A well-seasoned cast-iron skillet is the ideal tool for making old-fashioned thin, diner-style burgers because it mimics a restaurant's flattop griddle in generating a high, dry heat. George Motz, the author of Hamburger America, recommends the following technique, popular with short-order cooks in the Midwest.
- First, heat a dry cast-iron skillet over medium-high heat until it smokes slightly, about 2 minutes. Using an ice cream scoop for portioning, place a scoop of meat in the skillet.
- Smash the meat flat with a metal spatula. Flattening creates a flavorful sear and crisp, uneven edges as the burger sizzles in its own fat. Cook the patties, flipping them once, until they're browned and cooked through, about 4 minutes total.
- Place a slice of cheese atop each patty and keep the skillet covered until the cheese has melted, about 1 minute.
This is our favorite rainy-day technique because it yields results similar to what you get with a charcoal or gas grill.
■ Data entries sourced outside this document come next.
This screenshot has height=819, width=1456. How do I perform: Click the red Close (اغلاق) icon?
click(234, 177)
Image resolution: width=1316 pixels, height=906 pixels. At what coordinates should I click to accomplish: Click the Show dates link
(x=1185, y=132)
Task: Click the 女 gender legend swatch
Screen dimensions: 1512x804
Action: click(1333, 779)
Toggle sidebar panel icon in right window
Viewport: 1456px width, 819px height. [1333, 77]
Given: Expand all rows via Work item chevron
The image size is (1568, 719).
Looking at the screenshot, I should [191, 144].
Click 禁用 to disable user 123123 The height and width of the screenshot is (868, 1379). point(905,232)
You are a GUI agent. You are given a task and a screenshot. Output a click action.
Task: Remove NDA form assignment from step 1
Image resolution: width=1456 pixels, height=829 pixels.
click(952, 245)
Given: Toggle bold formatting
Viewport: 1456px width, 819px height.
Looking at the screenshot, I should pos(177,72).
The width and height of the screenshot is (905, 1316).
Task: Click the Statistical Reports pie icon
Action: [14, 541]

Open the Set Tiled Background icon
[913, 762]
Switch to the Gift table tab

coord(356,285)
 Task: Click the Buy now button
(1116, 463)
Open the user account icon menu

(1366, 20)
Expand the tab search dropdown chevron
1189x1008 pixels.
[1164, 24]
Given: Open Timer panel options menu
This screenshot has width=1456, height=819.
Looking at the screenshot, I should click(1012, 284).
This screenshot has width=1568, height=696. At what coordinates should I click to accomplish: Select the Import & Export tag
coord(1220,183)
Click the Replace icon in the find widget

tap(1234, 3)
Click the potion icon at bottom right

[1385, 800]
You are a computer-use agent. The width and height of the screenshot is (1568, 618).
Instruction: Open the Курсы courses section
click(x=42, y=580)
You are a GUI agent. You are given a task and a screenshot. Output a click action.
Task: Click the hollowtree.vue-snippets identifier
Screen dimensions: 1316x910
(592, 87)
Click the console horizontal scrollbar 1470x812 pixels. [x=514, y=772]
We like to use an electric toaster oven instead of a regular oven broiler because the toaster's relatively compact cooking space concentrates the heat more intensely on the meat. Turn the toaster oven to broil and place the oven's rack as close as possible to the heating element.
- Put two 6-8-oz. burgers on an aluminum foil-lined baking sheet fitted with a separate rack.
- Broil the patties until the meat is nicely browned on one side; flip burgers and cook for about 1 minute more.
- With this method it should take about 8 minutes to cook two 8-ounce burgers to medium rare.
Cooking over an open flame creates a savory, smoky flavor. We like to cook burgers on a small charcoal grill, such as a hibachi or the Lodge Sportsman's Grill, because the grate sits close to the heat, making it easier to achieve an invitingly charred exterior.
- Build a medium-hot charcoal fire (the coals are ready when they're fully ashed over but are still hot enough that you can't hold your hand an inch above them for more than 2 seconds).
- Place burgers on the grill and cook, waiting for at least 4 minutes before flipping.
- Cook until both sides are browned and the burger is cooked to the desired doneness, about 10 minutes for medium rare for 8-ounce burgers. Let the burgers rest for about 5 minutes before serving.
At Ted's Restaurant in Meriden, Connecticut, owner Paul Duberek cooks hundreds of his famous white cheddar cheeseburgers a week in his patented steaming cabinets. It's a cooking style that hasn't found much of a fan base outside Connecticut, but steaming at home is easy and can produce winning results, as the meat stays moist while it cooks in its juices.
- Place a rack in the bottom of a large wide-bottomed pot, pour in 1⁄2" water, and bring water to a boil over medium-high heat. Meanwhile, press ground beef into each of 2 empty (and cleaned) 5-ounce tuna cans. Place 2 thick slices of white cheddar into 2 more cans. Transfer cans to rack and cover pot; steam until burger is cooked through and the cheese is gooey, 12-14 minutes (for medium rare). To remove cans, grip can edges with tongs.
- Use a knife to release beef from can and transfer to a bun.
- Pour the molten cheese over the burger.